A justiça anda leve, tardia e sem carácter universalista. Diz sim à elite, nega defesa à arraia miúda. No conteúdo também se confronta. Falir um banco dá escusa, roubar 1 kg de arroz agrava a pena. Até o Estado perde na defesa, tal o aparato burocrático e os meios de defesa capitalistas. Em boa verdade deveríamos falar em justiça e Justiça. A primeira é a justiça social, abrangente e vassala da segunda. A segunda é o órgão público, que deve ser isento para aplicar a noção empática e universal de justiça. O maior problema é que quando a primeira falha espera-se justiça da Justiça. Mas se está na mão de lobbies e louvores será sempre injusta. A demora na concretização processual e a parcialidade na aplicação trazem demora e desconfiança.
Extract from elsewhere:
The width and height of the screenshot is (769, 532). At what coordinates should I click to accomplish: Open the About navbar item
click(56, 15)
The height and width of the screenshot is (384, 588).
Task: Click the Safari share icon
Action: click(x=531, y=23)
À margem da acção do Estado tem quem defenda a justiça popular. Não deixa de ser notório o facto de certas opiniões criticarem os gastos do Estado, defenderem um tal de emagrecimento da despesa, mas depois em áreas estratégicas cobram eficácia dessa actuação. O Estado moderno tem dado muita volta, actualmente precisamos de um Estado forte na execução das políticas, só assim chega a todos os cidadãos. Algumas áreas apresentam maior dificuldade nessa intervenção, mas não é por isso que deveremos aceitar de olhos fechados propostas paralelas, de que é exemplo a justiça popular. A história mostra que antes do Estado-Nação da modernidade era uma prática corrente. Onde não chegava a administração pública actuavam os cidadãos. O problema é que esse posicionamento não revela apenas o fracasso das políticas públicas, mostra igualmente a sua permeabilidade a grupos que querem ser, igualmente, detentores dos meios de violência, tarefa exclusiva do Estado e não de grupos que a aplicam de forma arbitrária, quando não é para se beneficiarem.

Paira na Europa algo semelhante, o alvo não é apenas a justiça, mas igualmente as políticas migratórias. Em Portugal o Chega consolidou-se na insatisfação face aos ciganos. Ainda que tenha razão quanto ao facto do Estado, representado pelos sucessivos governos, órgãos de polícia, tribunais e órgãos vinculados à segurança social pouco fazerem, o que é certo é que o partido também nada fez ou propôs dentro do quadro democrático para resolver o problema. Fez uso da popularidade da contestação para aumentar a base de apoio, mas a solução nunca apareceu. Nem aparece de um dia para o outro, são questões estruturais, exigem diálogo, cooperação e vontade para se trabalhar na inclusão que o rendimento mínimo não resolve. 

A ideia que fica, e o que se passou e passa no Reino Unido, reforça essa análise: para alguns com tiques anarquistas, só a lei da bala resolve o problema. Obviamente, não estamos perante uma proposta humanamente aceitável. A extrema direita vem logo a correr com raiva nos dentes pronta a atirar. A esquerda, em particular a extrema esquerda, reage em contraposição, mas não vemos uma discussão séria no sentido de se encontrarem respostas. Por sua vez, os partidos associados ao poder empurram o problema para a frente com a barriga. Muita coisa necessita ser corrigida, a falta de medidas sérias vai tornar a situação ainda mais explosiva. Sem políticas de apoio aos países de origem, a crise migratória, simultaneamente à crise climática e crises sanitárias que possam ocorrer são os grandes problemas do nosso tempo, vão exponenciar a eclosão de conflitos. A resolução não passa apenas pelos países, mas por um compromisso reforçado do multilateralismo.